After Diagnosis: Dropping a Mask or Seeking Excuses?

I didn’t end up writing anything for the second and third prompt in the 10-day writing challenge. I also skipped the Insecure Writer’s Support Group day yesterday. It wasn’t really that I felt unmotivated or uninspired, but I was busy doing other things.

For example, I read a post on Facebook by a Mom of a neurodivergent child asking the autistic community whether it was possible that the child could be faking autism. That had me thinking. The short answer is that it’s highly unlikely. It is much more likely that, upon learning you are or may be autistic, you drop the mask.

I was self-identified as autistic for some years before I was formally diagnosed. However, my parents and high school tutor shamed me out of seeking an official diagnosis, claiming I was a hypochondriac for believing I’m autistic. Never mind that hypochondriasis is as much a mental condition as is autism.

At the time of my official diagnosis, I was resisting it a bit. I was in college with a psychology major and I didn’t want a diagnosis to stand in the way of my completing the program. Never mind that I was already failing and a diagnosis in fact helped me get some accommodations.

Then after I was diagnosed with autism, I started dropping the mask. Some people, including my parents and staff at the time, thought I was using my diagnosis as an excuse. Well, I wasn’t. I was experiencing what eventually turned out to be extreme burnout.

To get back to the topic of “faking” autism, I won’t deny that a small percentage of people may want to fake a disability to get services or financial help they don’t need. Others might be encouraged by family or friends to “just” go on disability. At least, I know some people who say they experience this. However, with how strict the social security and care systems are here, it is highly unlikely that someone would be granted benefits or care based on just a diagnosis. After all, a diagnosis is just a label.

Besides, said child had already been diagnosed with a neurodivergent condition. More labels doesn’t necessarily mean more care. It can mean more self-knowledge. It did in my case at least.

For example, I’ve over the years been given at least ten different diagnoses. Some may be correct while others most likely aren’t. Exploring these conditions did give me more understanding of myself. Especially with autism, there is a very positive community surrounding it. That definitely helps me finally find my tribe.

Today’s prompt in the 10-day writing challenge was “After”. The idea of the challenge is to write for five minutes. This post took me much longer, but that’s okay too.

Five Years

Today marks five years since our DID diagnosis got removed and changed to BPD. I’m not sure how to feel about it. I mean, that diagnosis was most likely incorrect but so is the BPD (which later got downgraded to BPD traits, which I do think we have but then again who doesn’t?). I mean, we rarely if ever experience amnesia and don’t go around disclosing ourselves when it’s not safe, but we do clearly exist as multiple identities.
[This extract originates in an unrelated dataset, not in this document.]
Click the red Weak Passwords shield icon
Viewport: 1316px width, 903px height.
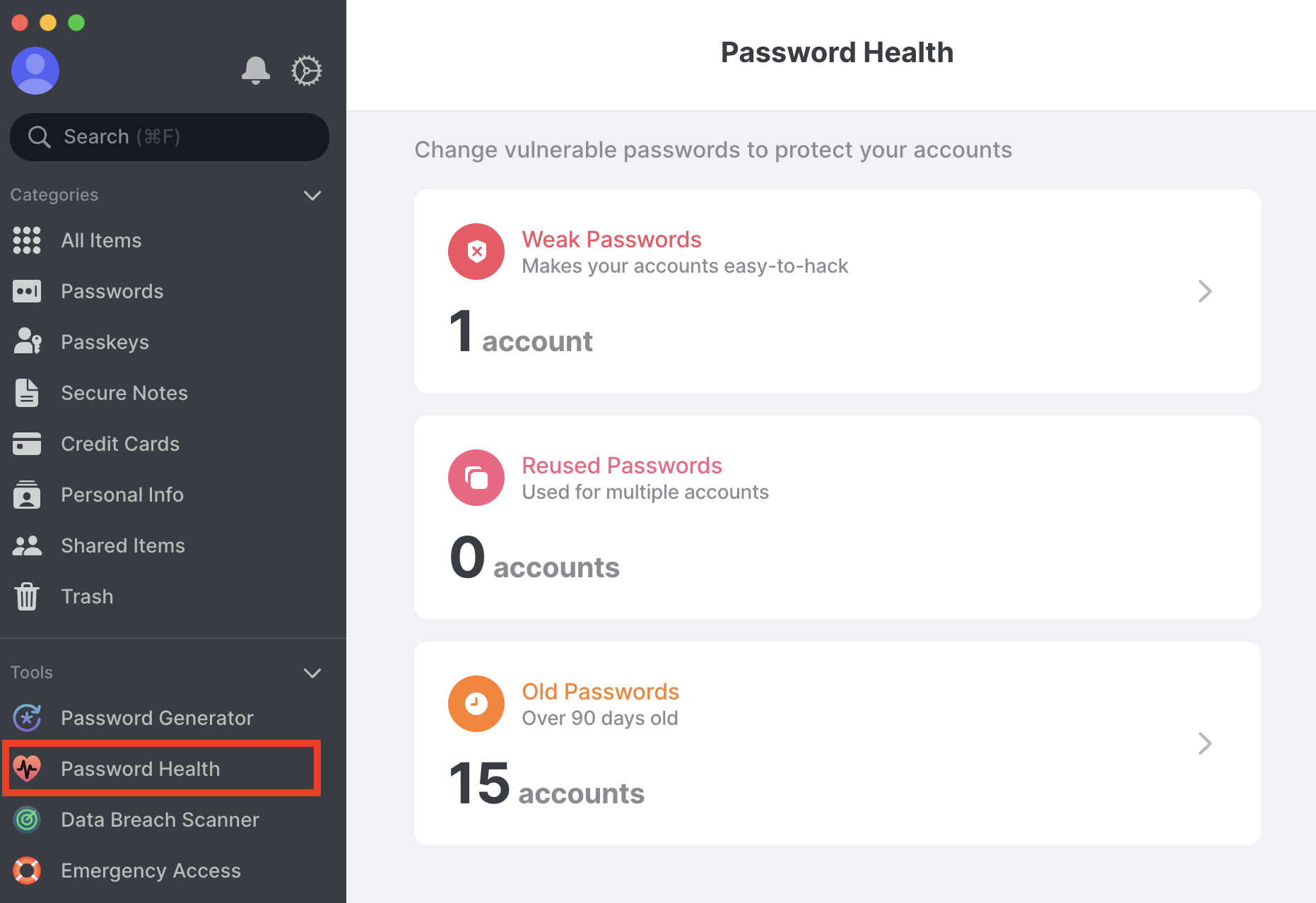point(476,252)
Besides, the therapist who diagnosed us with DID at least took us more seriously than any before or after her (except for maybe our current psychiatrist, whom we just came out to three weeks ago). She didn’t allow us to be out with the nursing staff, which was okay’ish with us, but she did allow all of us to talk to her and didn’t try to fit us in a therapeutic box. The therapist who changed our diagnosis to BPD did, mislabeling Jane as a “punitive parent” and telling her to go away.

We at one point insisted on getting formal testing for DID. The therapist administered the SCID-D (a structured interview for diagnosing dissociation) to us but never finished the report. I wish she had even if it showed we’re fake. I mean, we have a right to information, don’t we? She also never responded to our E-mail, once our diagnosis was changed, asking her whether she’d ever suspected BPD in us.
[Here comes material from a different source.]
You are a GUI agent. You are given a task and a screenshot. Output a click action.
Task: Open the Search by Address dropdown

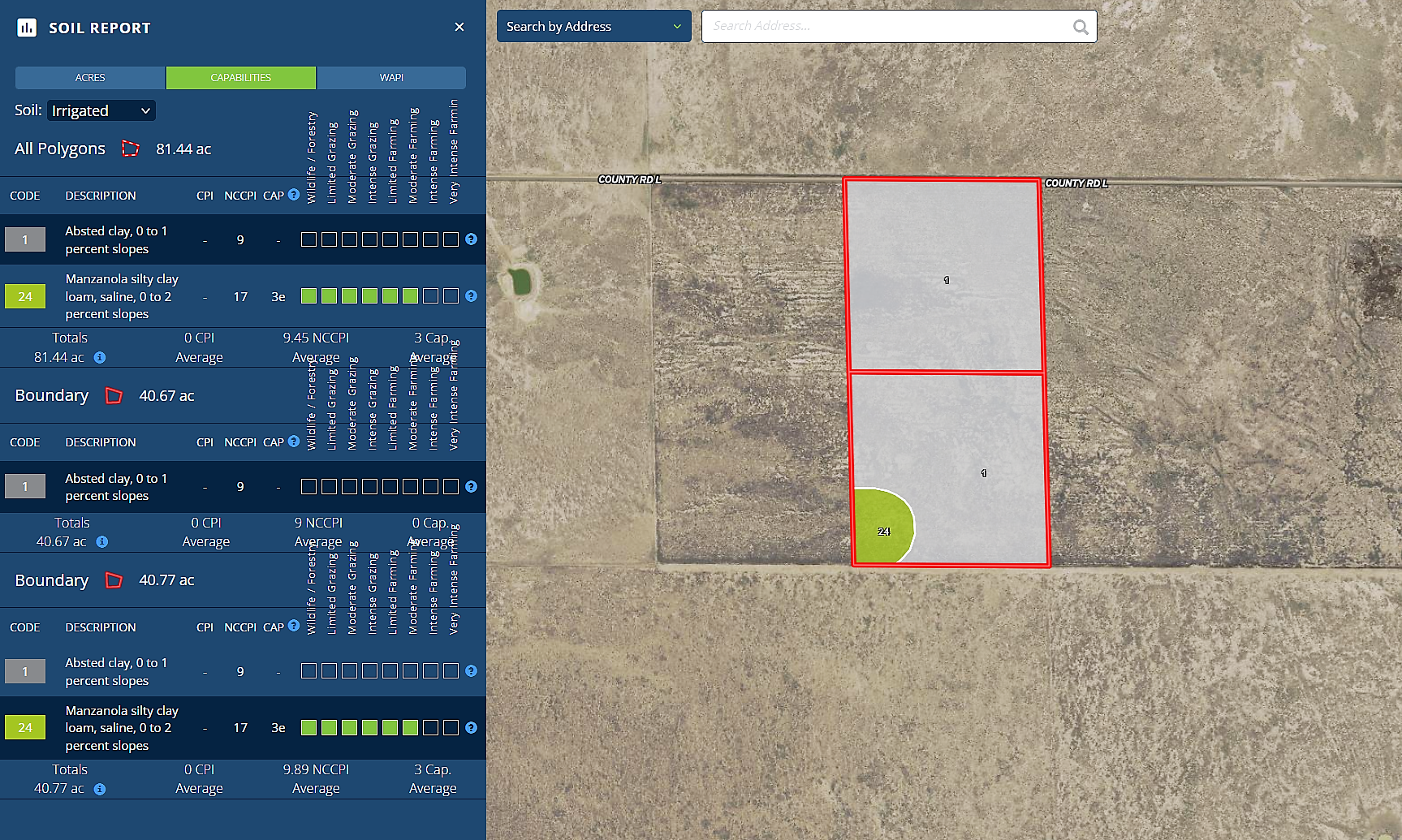[x=593, y=26]
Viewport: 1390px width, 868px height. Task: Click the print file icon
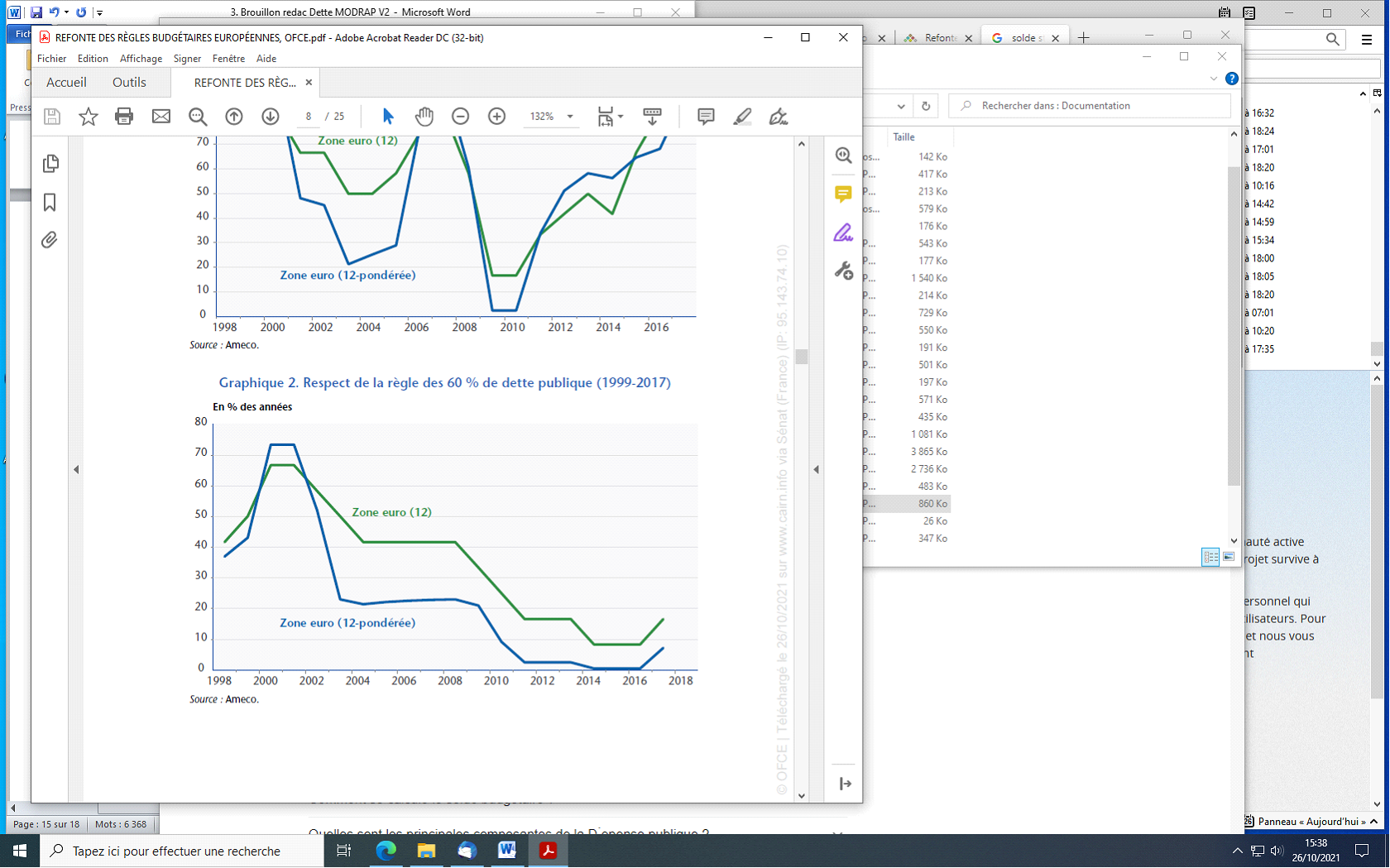pyautogui.click(x=124, y=117)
I feel really odd now. I don’t know where we’re headed with regards to our mental health treatment. It’s all so scary. What if we’re really all imaginary? Since it’s unlikely we’ll ever be diagnosed with a dissociative disorder or get related trauma treatment again, will we ever learn to not exist?

A while back, someone asked in an FB group what happens to those misdiagnosed with DID after they get de-diagnosed. Whether their parts vanish. I don’t know really what I hope happens to us. I mean, we’ve tried to hide for a long time after our diagnosis got changed, but it was unsuccessful. We’ve tried to identify with the natural/endogenic multiple community before, since we felt not having a diagnosis meant we shouldn’t intrude upon the DID community. That was unsuccessful too. Does the fact that we can’t hide successfully for a long time mean we’re real after all, or does it mean I’m just terribly stubborn? I initially wrote “we” instead of “I”, but of course if we’re fake, we are not we anymore and never have been.